Sento che l’artificialità mi è necessaria, come se, per fare un’impronta che mi rappresenti, io debba calzare volutamente su certi punti.
D’altra parte, ciò che è artificiale mi ubriaca, lasciandomi spazio solo per qualche momento di lucidità.
Quando sono qui, di fronte a questo schermo, cestino tante cose, imparo persino a non guardarle. Mentre quando sono di fronte ad un paesaggio naturale tutto quello che c’è mi si impone alla vista, tanto da convincermi della definizione dell’esserci, tanto da convincermi di credere e sapere che la realtà sia quella. Ciò che io chiamo realtà, è quello Dio.
Mi posso nascondere sotto migliaia di veli di lino, o di tulle, più rado, ma non basta a farmi perdere la credulità.

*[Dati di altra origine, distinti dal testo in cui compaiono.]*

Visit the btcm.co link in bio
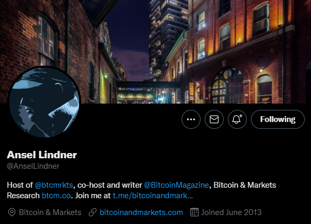 pyautogui.click(x=56, y=196)
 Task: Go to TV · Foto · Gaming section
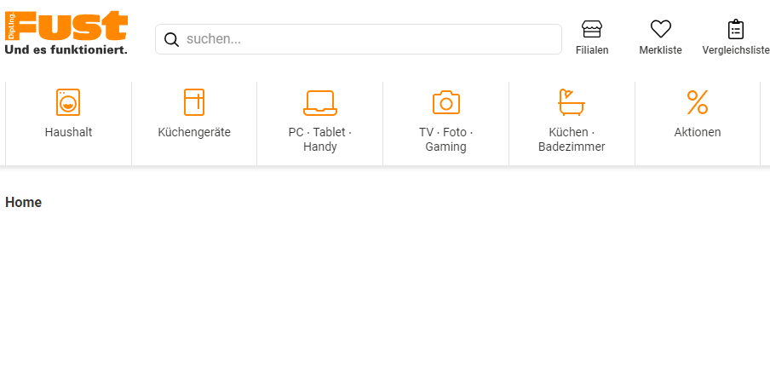pos(445,139)
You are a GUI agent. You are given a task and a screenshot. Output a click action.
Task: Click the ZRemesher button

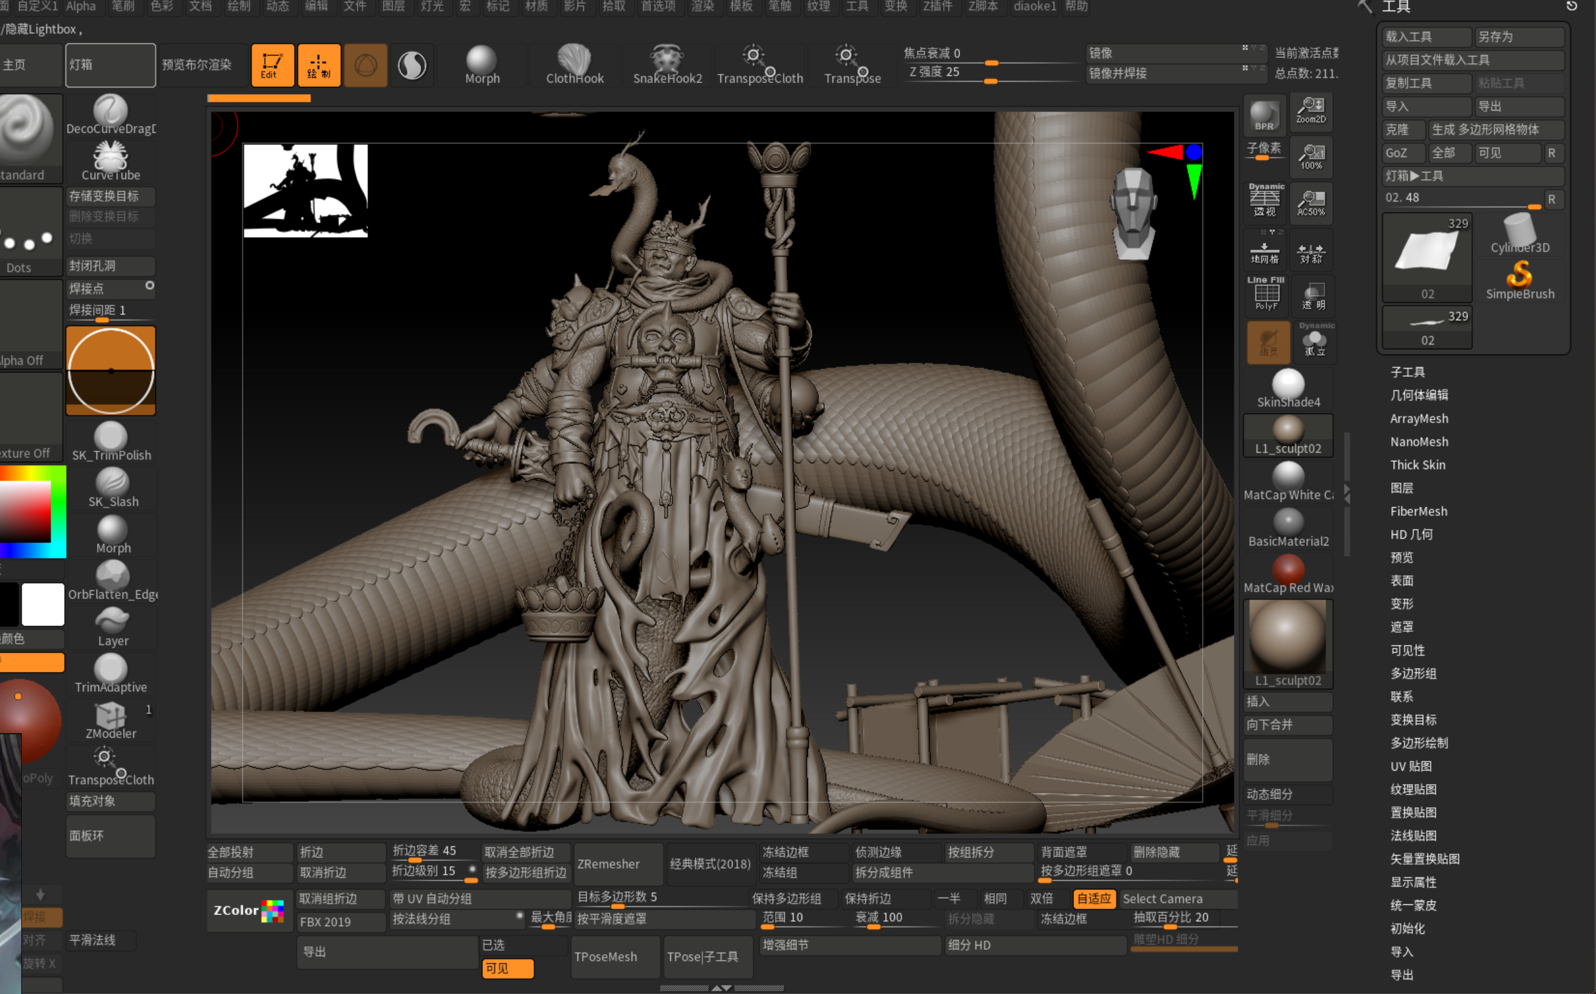608,864
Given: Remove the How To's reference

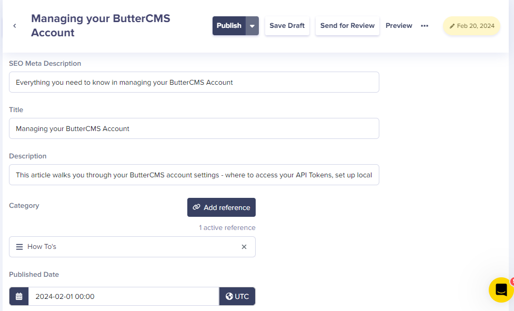Looking at the screenshot, I should (244, 247).
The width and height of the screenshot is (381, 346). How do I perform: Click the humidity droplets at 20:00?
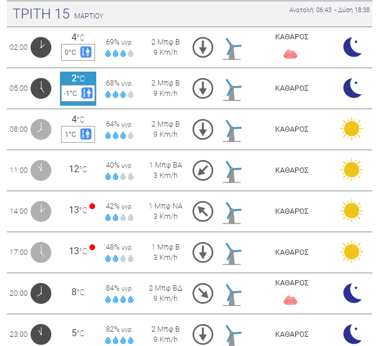119,300
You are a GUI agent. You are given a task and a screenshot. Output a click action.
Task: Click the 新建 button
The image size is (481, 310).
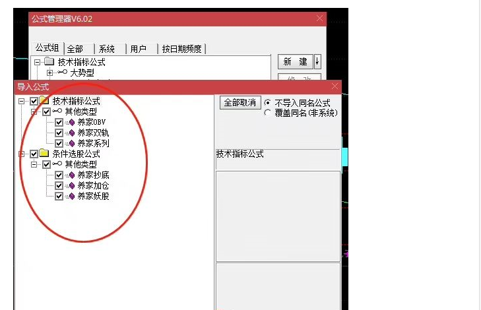[295, 61]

Credulità che per me è come un canto è ciò che vedo anche nel linguaggio.
Tante, tante volte non pensandoci mi lamentai, e non so bene perché piansi, perché i miei latrati abbandonarono me, perché usai di quei rumori per evocare l’attenzione degli altri. La scrittura è questa essenza stessa.
Tuttora so che il mio sacrificio sta nell’aver incontrato un uomo, nell’amarlo, e mentirgli, senza sapere bene perché, mentirgli, sulla mia arte. So che sto mentendo proprio mentre, guarda un po’, dietro la porta appare uno specchio, che rivela che quell’uomo è dentro di me, sono io stessa.
Quello che sono non mi abbandonerà mai e allora tanto vale dirgli la verità, ma non ne sono capace.
C’è una bellezza nella conoscenza e c’è una bugia nella bellezza.
Non sono fatta per questo corpo, devo spargermi, e rafforzarmi, e scavare, e farmi prendere dalla terra. Ma non farmi prendere debole bensì vivifica, fertile. Farmi prendere come un flash fotografico sull’ultimo millimetro del parapetto della torre dalla quale mi sto lanciando.